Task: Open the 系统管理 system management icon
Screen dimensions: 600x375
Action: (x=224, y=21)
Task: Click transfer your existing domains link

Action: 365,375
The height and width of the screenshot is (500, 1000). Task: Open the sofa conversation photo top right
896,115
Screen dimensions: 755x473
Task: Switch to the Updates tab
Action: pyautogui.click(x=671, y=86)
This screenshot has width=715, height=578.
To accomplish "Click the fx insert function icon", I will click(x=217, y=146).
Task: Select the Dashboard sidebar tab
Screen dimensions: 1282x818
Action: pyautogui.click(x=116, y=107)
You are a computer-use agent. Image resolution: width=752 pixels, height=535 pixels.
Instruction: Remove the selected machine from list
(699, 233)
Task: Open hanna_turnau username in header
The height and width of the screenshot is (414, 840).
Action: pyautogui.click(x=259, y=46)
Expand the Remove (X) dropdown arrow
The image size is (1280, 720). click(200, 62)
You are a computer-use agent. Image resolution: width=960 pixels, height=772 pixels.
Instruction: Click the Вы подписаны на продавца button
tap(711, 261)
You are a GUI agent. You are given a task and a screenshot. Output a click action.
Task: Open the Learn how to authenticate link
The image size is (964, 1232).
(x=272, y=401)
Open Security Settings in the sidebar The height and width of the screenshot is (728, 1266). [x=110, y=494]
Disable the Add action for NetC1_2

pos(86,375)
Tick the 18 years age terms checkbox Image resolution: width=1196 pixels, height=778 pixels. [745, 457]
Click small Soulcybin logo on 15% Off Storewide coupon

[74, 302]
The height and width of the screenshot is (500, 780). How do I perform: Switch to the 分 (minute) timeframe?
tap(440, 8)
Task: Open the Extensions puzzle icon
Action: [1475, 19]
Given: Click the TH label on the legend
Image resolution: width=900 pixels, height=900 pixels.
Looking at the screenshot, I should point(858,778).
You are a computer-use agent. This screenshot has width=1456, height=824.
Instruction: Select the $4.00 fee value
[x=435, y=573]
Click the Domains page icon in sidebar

^^^^^^^^^^^^^^^^

## YOUR OBJECTIVE:
Rewrite the records above, replacing every "Instruction" with "Command" and leaving everything else unchanged.

## SOLUTION TO THIS PROBLEM:
Task: Open the 系统管理 system management icon
Screen dimensions: 600x375
Action: (x=224, y=21)
Task: Click transfer your existing domains link

Action: 365,375
The height and width of the screenshot is (500, 1000). Task: Open the sofa conversation photo top right
896,115
Screen dimensions: 755x473
Task: Switch to the Updates tab
Action: pyautogui.click(x=671, y=86)
This screenshot has width=715, height=578.
To accomplish "Click the fx insert function icon", I will click(x=217, y=146).
Task: Select the Dashboard sidebar tab
Screen dimensions: 1282x818
Action: pyautogui.click(x=116, y=107)
You are a computer-use agent. Image resolution: width=752 pixels, height=535 pixels.
Command: Remove the selected machine from list
(699, 233)
Task: Open hanna_turnau username in header
The height and width of the screenshot is (414, 840).
Action: pyautogui.click(x=259, y=46)
Expand the Remove (X) dropdown arrow
The image size is (1280, 720). click(200, 62)
You are a computer-use agent. Image resolution: width=960 pixels, height=772 pixels.
Command: Click the Вы подписаны на продавца button
tap(711, 261)
You are a GUI agent. You are given a task and a screenshot. Output a click action.
Task: Open the Learn how to authenticate link
The image size is (964, 1232).
(x=272, y=401)
Open Security Settings in the sidebar The height and width of the screenshot is (728, 1266). [x=110, y=494]
Disable the Add action for NetC1_2

pos(86,375)
Tick the 18 years age terms checkbox Image resolution: width=1196 pixels, height=778 pixels. [745, 457]
Click small Soulcybin logo on 15% Off Storewide coupon

[74, 302]
The height and width of the screenshot is (500, 780). How do I perform: Switch to the 分 (minute) timeframe?
tap(440, 8)
Task: Open the Extensions puzzle icon
Action: [1475, 19]
Given: Click the TH label on the legend
Image resolution: width=900 pixels, height=900 pixels.
Looking at the screenshot, I should point(858,778).
You are a computer-use agent. This screenshot has width=1456, height=824.
Command: Select the $4.00 fee value
[x=435, y=573]
Click the Domains page icon in sidebar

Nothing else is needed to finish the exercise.